Debt woes continued to plague the euro zone as Moody’s on Tuesday downgraded Ireland’s governement debt to junk status, while on Wednesday the European Union considered some form of Greek default to avoid spreading the contagion throughout the region.
Moody’s also anticipated that Ireland would require a second bailout—something that is still under discussion for Greece, with no decision yet by Eurogroup finance ministers on how it is to be done.
Reuters reported that Moody’s issued the warning in anticipation that an additional bailout package would require participation by private investors, whether through haircuts or some other means.
The irony is that, if Greece receives another bailout on those terms—ministers have been considering extensions of bond maturity or an exchange of existing bonds for new, longer-term ones, which ratings agencies have said they would consider forms of default—the likelihood is that Ireland will suffer further cuts to its rating. It has never been rated as junk prior to this.
The Irish government reacted angrily, with its finance ministry issuing a statement that said in part, “This is a disappointing development and it is completely at odds with the recent views of other rating agencies. We are doing all that we can to put our house in order and the progress that we are making is there for all to see.” While Ireland’s borrowing costs are at a level once thought impossible, thus far it has met all its bailout targets. However, that fact has been overshadowed by events in Greece.
Eurogroup finance ministers said there would be an emergency summit meeting on Friday to further discuss the potential for a Greek default of some kind in order to contain contagion in Italy and Spain. Willem Buiter, chief economist at Citi and a former U.K. central banker, said in the report, “We’re talking a game changer here, a systemic crisis. This is existential for the euro area and the EU.”
The International Monetary Fund (IMF) also called on Italy to take what it called “decisive” steps to cut its deficit. Concerns that Prime Minister Silvio Berlusconi could be trying to force out Finance Minister Giulio Tremonti, an advocate for fiscal austerity, have caused concerns that Italy will be the next nation to require a bailout, with Spain not far behind.
The Moody’s downgrade will likely mean more bad news for Ireland, since investors required to hold only bonds that enjoy investment-grade status from all three major agencies—Moody’s, Fitch, and Standard & Poor’s—will have to sell them off. That in turn could lead to further downgrades.
Late Monday, Eurogroup ministers had agreed to ease terms for its rescue fund by lowering interest rates, making the fund more flexible and extending loan maturities had been thought by Ireland as the path toward its re-entry to world markets. Its finance ministry said that apparently Moody’s had not considered the action in its evaluation.

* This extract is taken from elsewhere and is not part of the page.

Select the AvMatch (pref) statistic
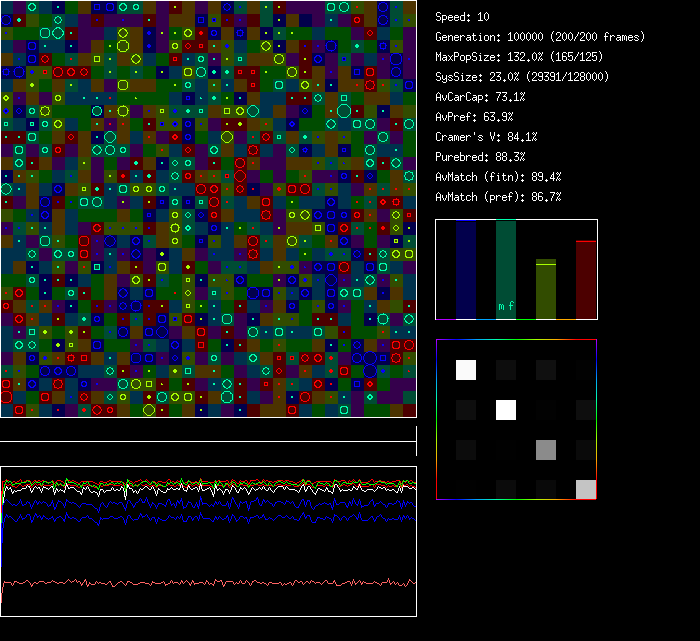The height and width of the screenshot is (641, 700). click(498, 197)
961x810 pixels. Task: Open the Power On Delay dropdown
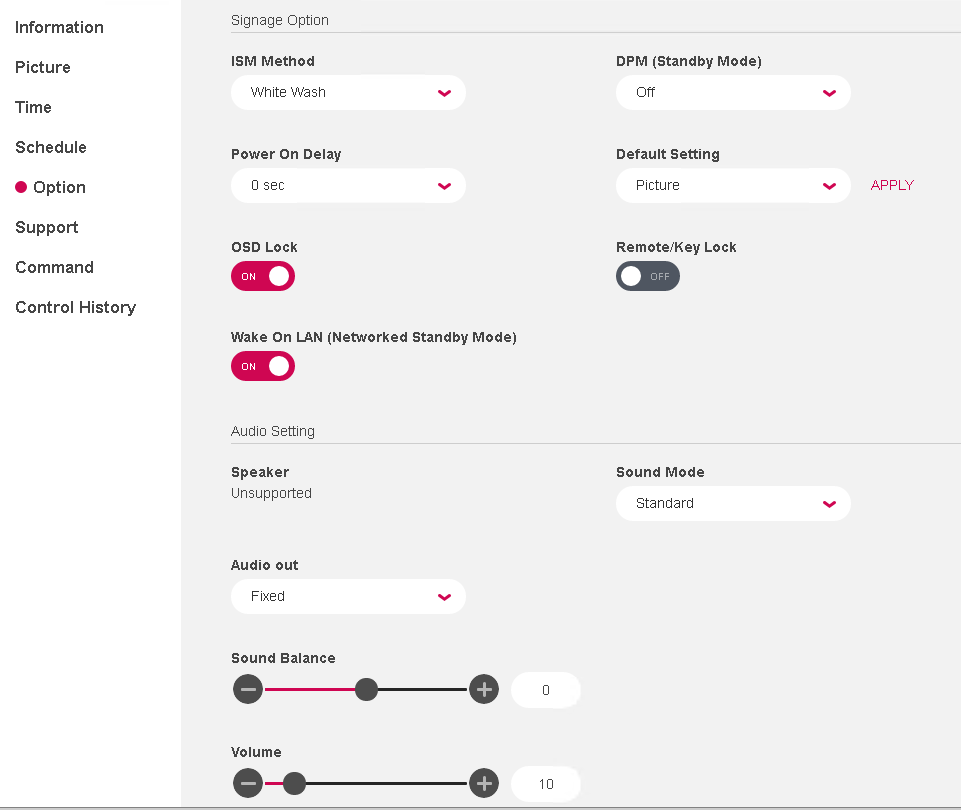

However, Moody’s analyst Dietmar Hornung said in the report that the risk of private investors bearing losses would discourage them from buying Irish bonds. That meant a problem, he said in the report, despite the fact that Moody’s was confident the euro zone is “willing to continue to provide liquidity support for peripheral countries and give them time to achieve a sustainable financial position. But at the same time we see a growing possibility that, as a precondition of additional rounds of liquidity support here, private-sector creditors’ participation will be required.”